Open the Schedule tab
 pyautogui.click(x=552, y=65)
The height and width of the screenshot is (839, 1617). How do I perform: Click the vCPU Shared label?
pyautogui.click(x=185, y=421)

----------

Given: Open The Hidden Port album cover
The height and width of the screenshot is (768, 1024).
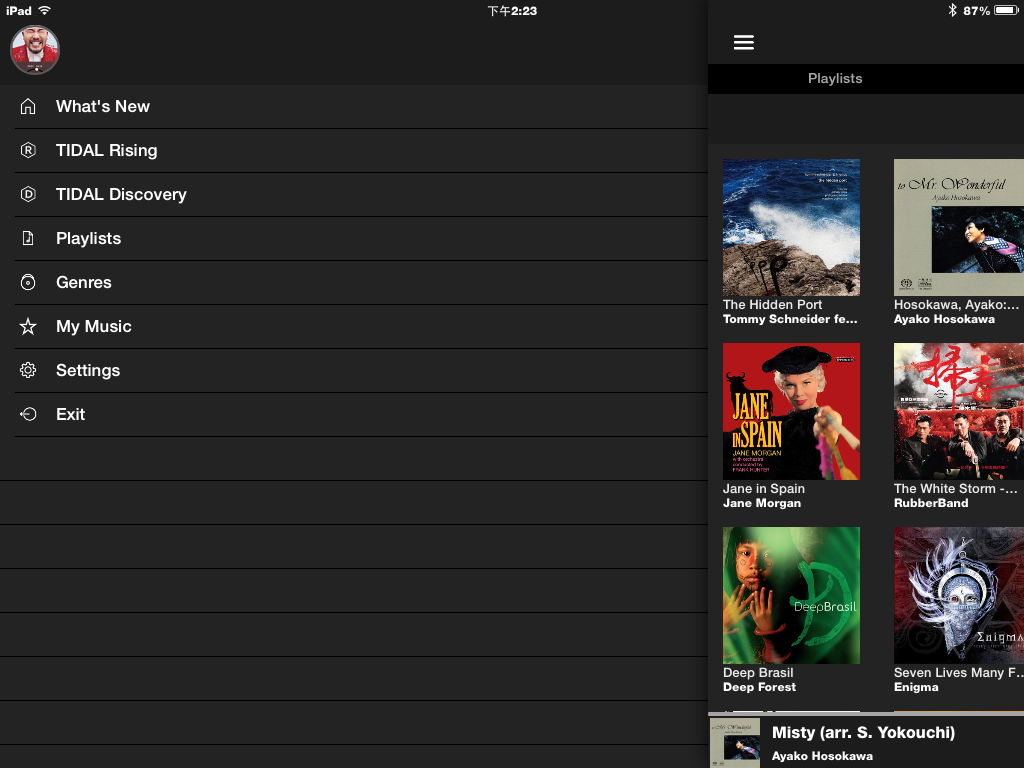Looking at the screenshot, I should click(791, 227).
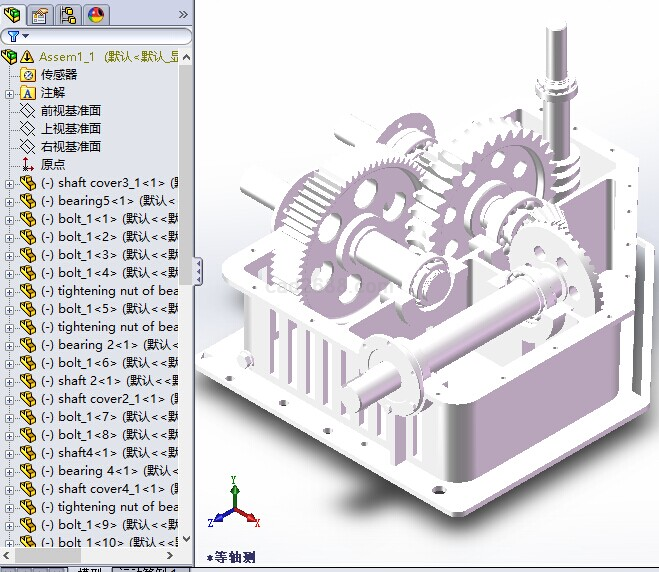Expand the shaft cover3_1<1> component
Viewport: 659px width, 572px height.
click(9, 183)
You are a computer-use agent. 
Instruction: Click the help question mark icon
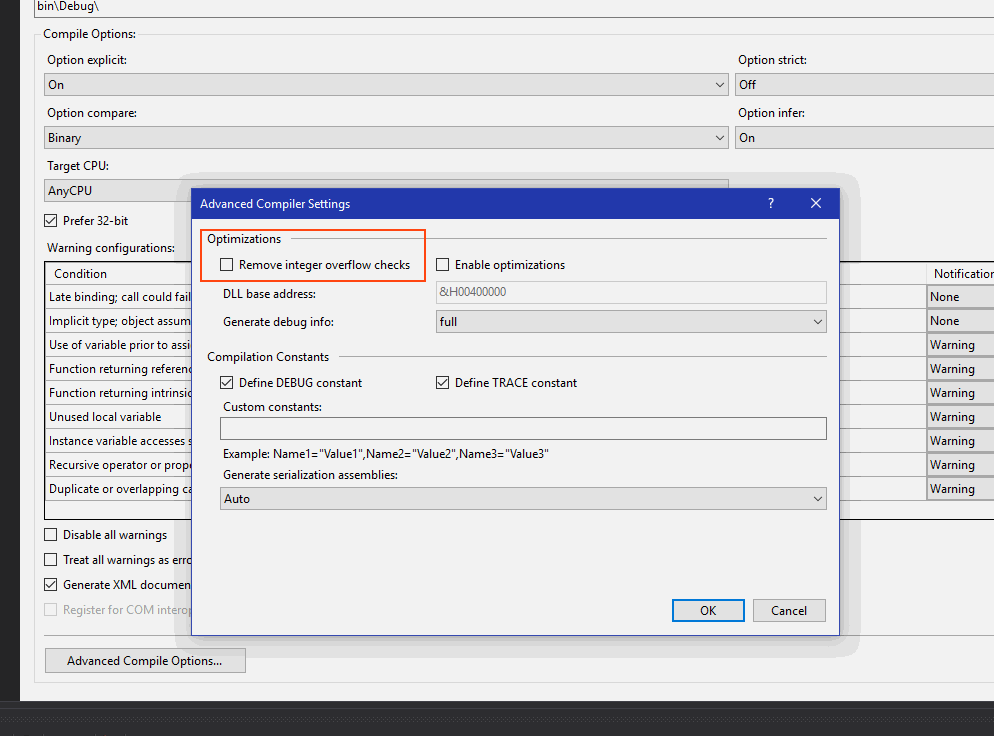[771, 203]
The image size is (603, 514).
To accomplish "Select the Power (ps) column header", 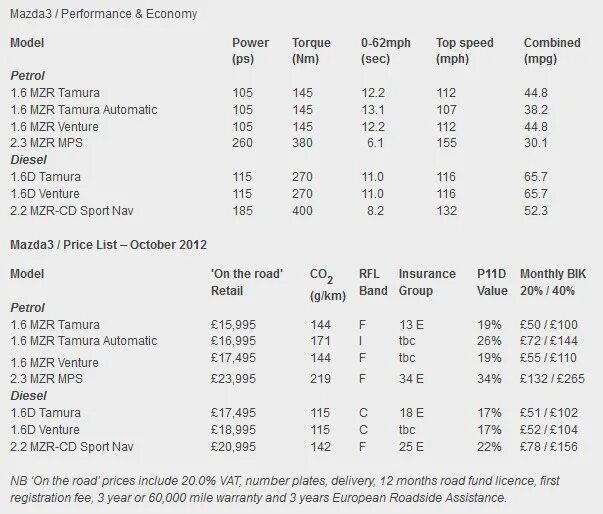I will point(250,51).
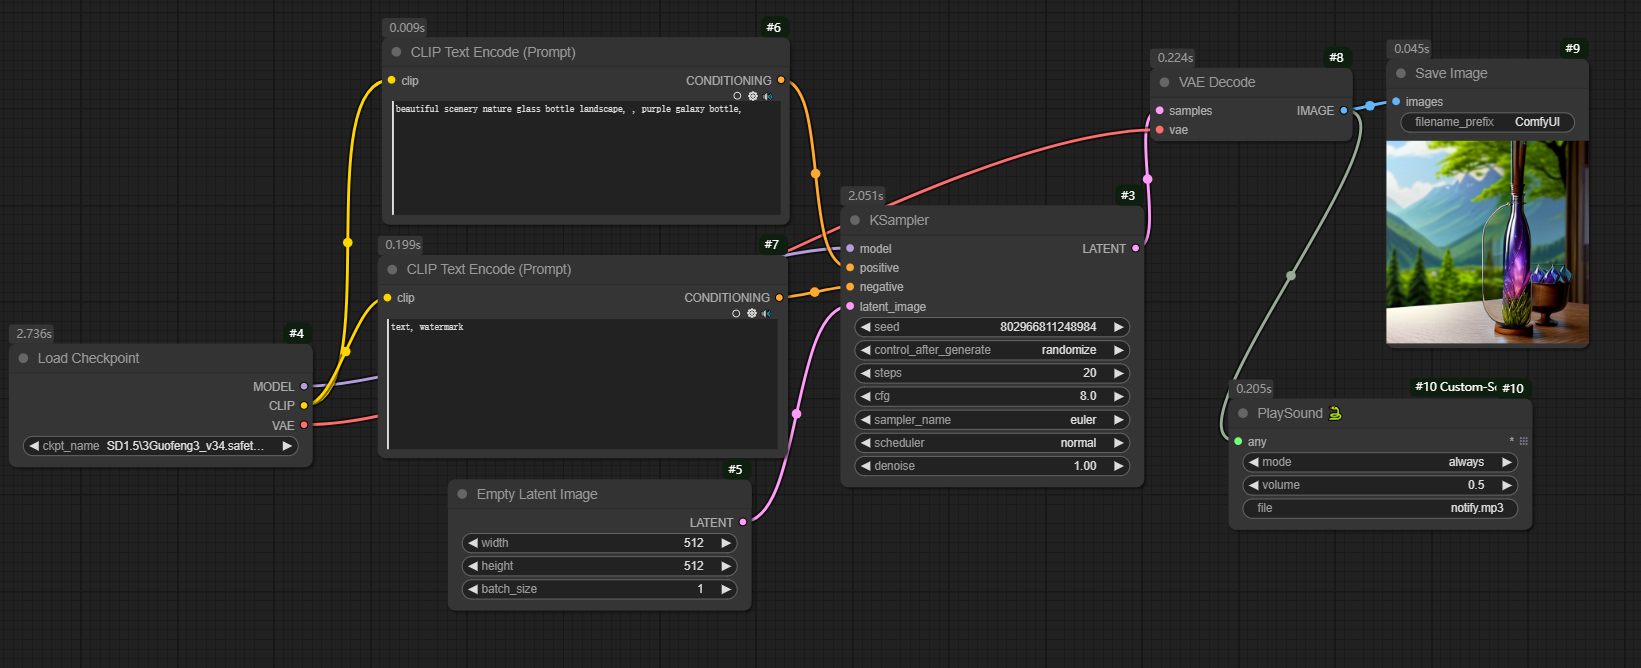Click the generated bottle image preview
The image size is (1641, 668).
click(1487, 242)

----------

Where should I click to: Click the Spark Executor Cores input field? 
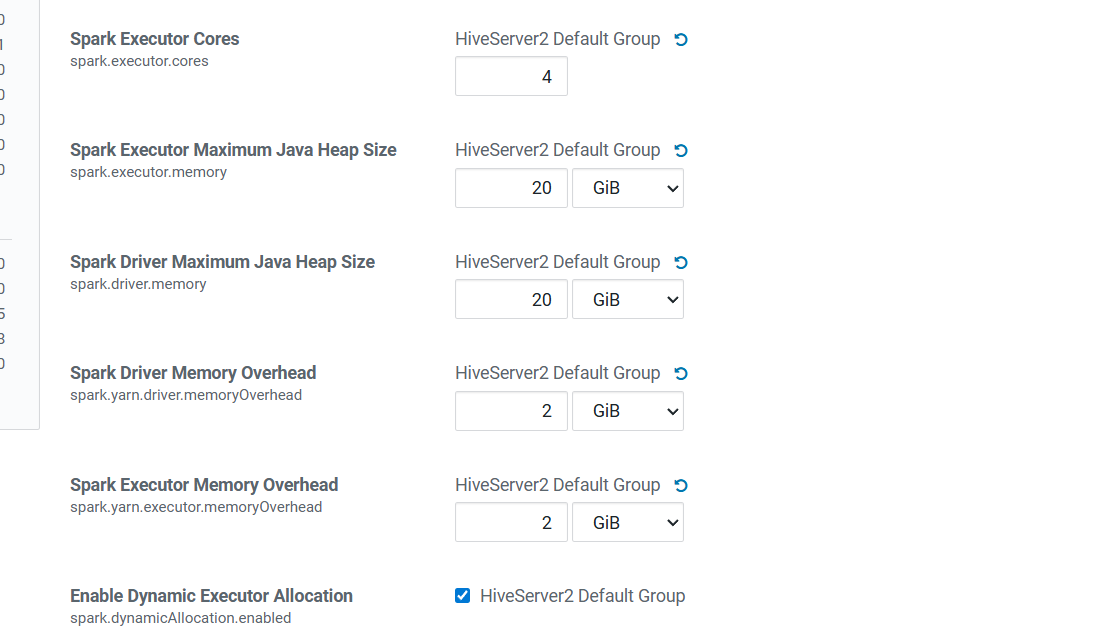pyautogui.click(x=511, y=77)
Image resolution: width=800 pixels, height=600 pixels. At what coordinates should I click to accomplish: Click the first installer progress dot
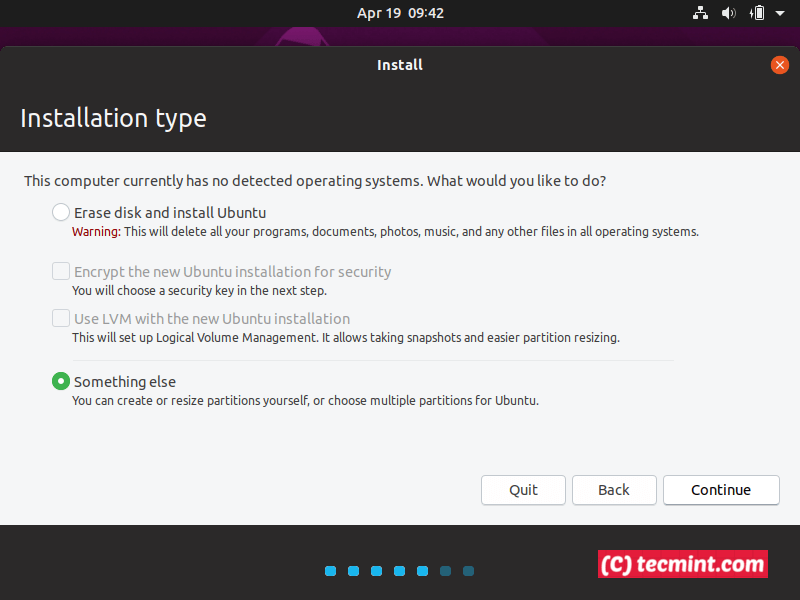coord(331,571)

----------

— Work instruction —
The response must repeat exactly the lines above from the one with "Given: Open The Hidden Port album cover" through the one with "The image size is (603, 514).", including both, and must contain no pictures and no other text.

— Written solution —
Given: Open The Hidden Port album cover
The height and width of the screenshot is (768, 1024).
Looking at the screenshot, I should click(791, 227).
Expand the shaft cover3_1<1> component
Viewport: 659px width, 572px height.
click(9, 183)
You are a computer-use agent. 
Instruction: Click the help question mark icon
[771, 203]
The image size is (603, 514).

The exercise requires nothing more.